-------- Study text --------

This tutorial walks you through the use of Skmer for computing distances between genome skims, FastME for phylogeny reconstruction using Skmer distances, and APPLES for phylogenetic placement.

Slides: Slides from the talk are here
Viedo: on Youtube

Tools:

Main tools:

Skmer
APPLES

Other tools we will use:

Papers:

S. Sarmashghi, K. Bohmann, M. T. P Gilbert, V. Bafna, and S. Mirarab. “Skmer: Assembly-Free and Alignment-Free Sample Identification Using Genome Skims.” Genome Biology Vol. 20, no. 1 (2019): pp. 34. doi:10.1186/s13059-019-1632-4.
M. Balaban, S. Sarmashghi, and S. Mirarab. “APPLES: Scalable Distance-Based Phylogenetic Placement with or without Alignments.” Edited by David Posada. Systematic Biology Vol. 69, no. 3 (2020): pp. 566–78. doi:10.1093/sysbio/syz063.
K. Bohmann, S. Mirarab, V. Bafna, and M. T. P. Gilbert. “Beyond DNA Barcoding: The Unrealized Potential of Genome Skim Data in Sample Identification.” Molecular Ecology, (2020), pp. mec.15507. doi:10.1111/mec.15507.

Installations

The following steps show how to install the tools.

If you are unable to follow some of the steps, a lot of the outputs (all the smaller files) are provided here as a zip file you can download: Skmer+APPLES+tutorial-smallfiles.zip

On the cluster (pre-installed)

On the saga.sigma2.no cluster, the tools are already installed.

To activate, run:

## Make an interactive session
srun --ntasks=1 --mem-per-cpu=30G --time=02:00:00 --qos=devel --account=nn9458k --pty bash -i

## Activate Conda
conda activate /cluster/projects/nn9458k/oh_know/.conda/skmer

## Load modules

### Load FastME
module load FastME/2.1.6.2-GCC-10.2.0

### Load FastTree
module swap GCCcore/10.2.0 GCCcore/8.3.0
module load FastTree/2.1.11-GCCcore-8.3.0

### Best if /cluster/projects/nn9458k/oh_know/teachers//bin is in your path;
export PATH=$PATH:/cluster/projects/nn9458k/oh_know/teachers//bin

# Guppy:
### is available here:/cluster/projects/nn9458k/oh_know/teachers//bin/guppy

ls /cluster/projects/nn9458k/oh_know/teachers/bin/tsv_to_phymat.sh

# (Optional) ART
### is available here:
### /cluster/projects/nn9458k/oh_know/teachers//bin/art_bin_MountRainier/art_illumina

## Test to make sure everything is installed
skmer -h
run_apples.py -h
run_misa.py -h
fastme -h
FastTree -h

/cluster/projects/nn9458k/oh_know/teachers//bin/guppy -h
# or even better:
guppy -h

/cluster/projects/nn9458k/oh_know/teachers//bin/art_bin_MountRainier/art_illumina -h

Install on a new machine or locally

Instructions shown below work on Linux. Some changes are needed for MAC and Windows. See comments.

-------- The data --------

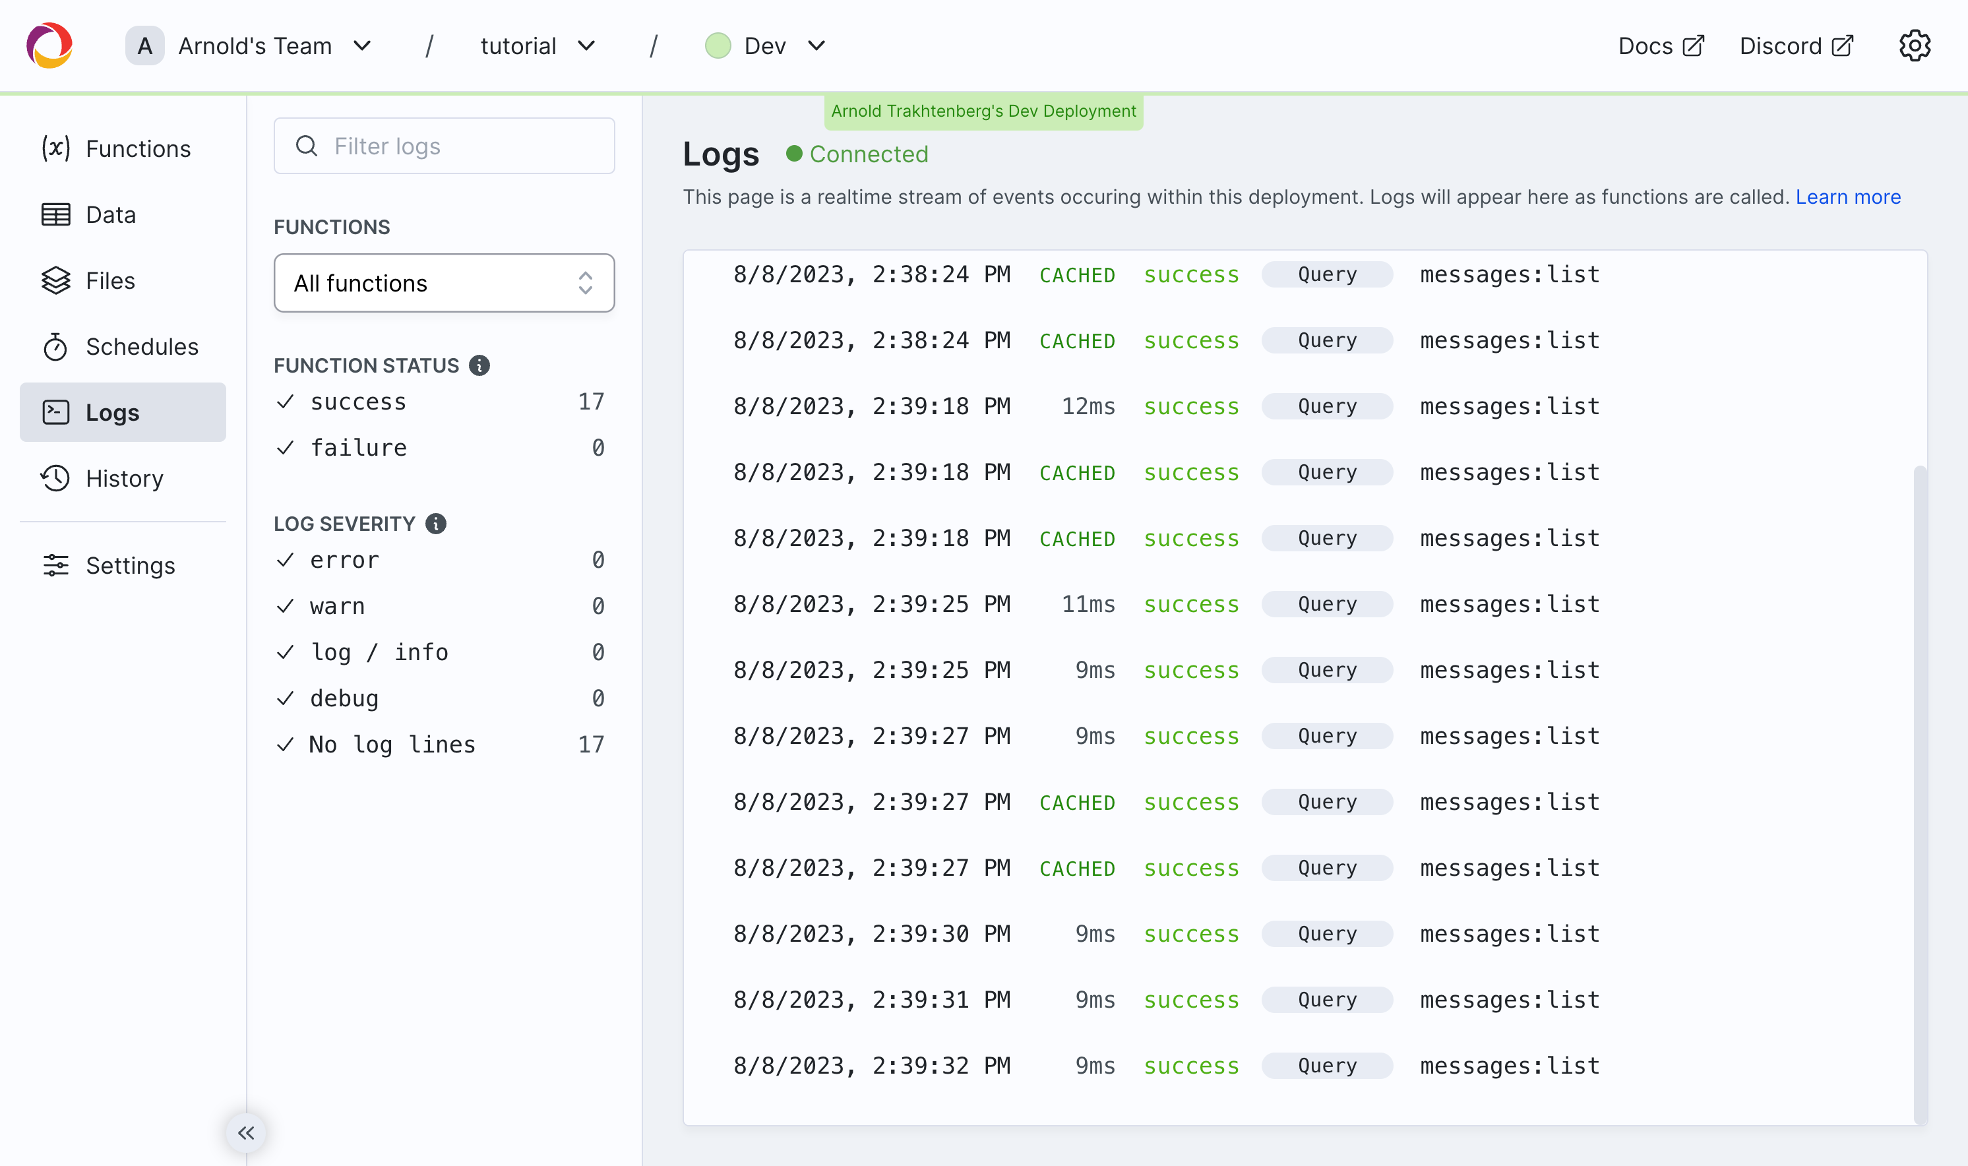Open the Functions page in sidebar
The image size is (1968, 1166).
pos(123,149)
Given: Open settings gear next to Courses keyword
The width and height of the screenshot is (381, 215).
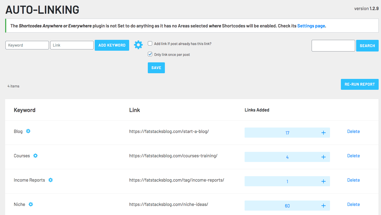Looking at the screenshot, I should [35, 155].
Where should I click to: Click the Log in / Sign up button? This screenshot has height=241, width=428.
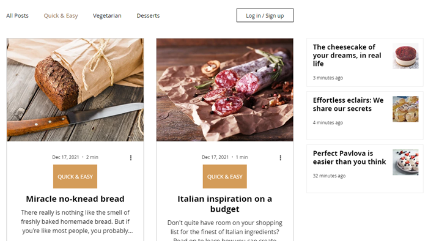[x=265, y=15]
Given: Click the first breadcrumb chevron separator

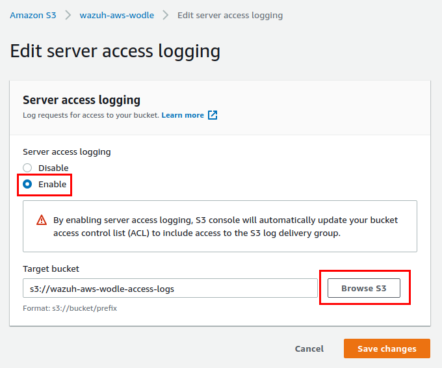Looking at the screenshot, I should click(x=68, y=15).
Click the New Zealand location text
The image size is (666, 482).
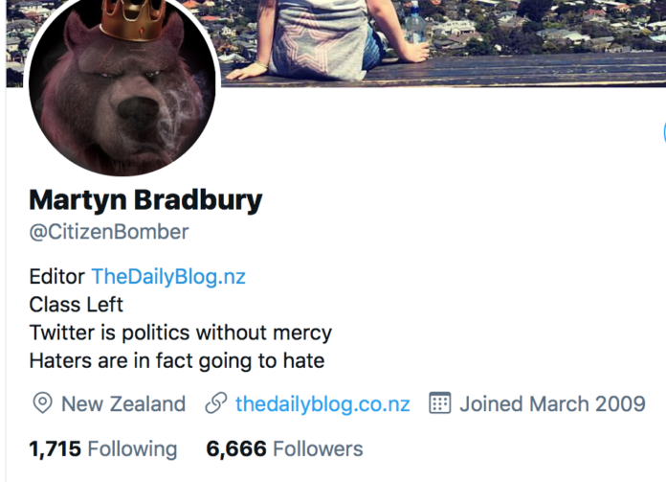[x=123, y=403]
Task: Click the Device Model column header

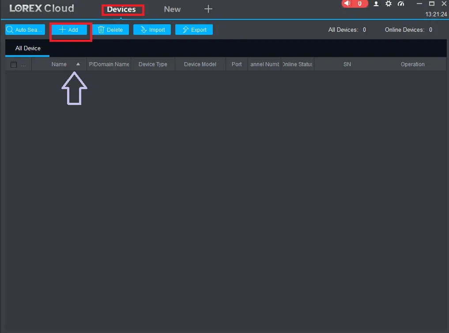Action: (200, 64)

--------

Reproduce the stretch of the Skmer and APPLES tutorial from "K. Bohmann, S." through "the cluster (pre-installed)" word for word. These entries have no connection to the tutorial text.

K. Bohmann, S. Mirarab, V. Bafna, and M. T. P. Gilbert. “Beyond DNA Barcoding: The Unrealized Potential of Genome Skim Data in Sample Identification.” Molecular Ecology, (2020), pp. mec.15507. doi:10.1111/mec.15507.

Installations

The following steps show how to install the tools.

If you are unable to follow some of the steps, a lot of the outputs (all the smaller files) are provided here as a zip file you can download: Skmer+APPLES+tutorial-smallfiles.zip

On the cluster (pre-installed)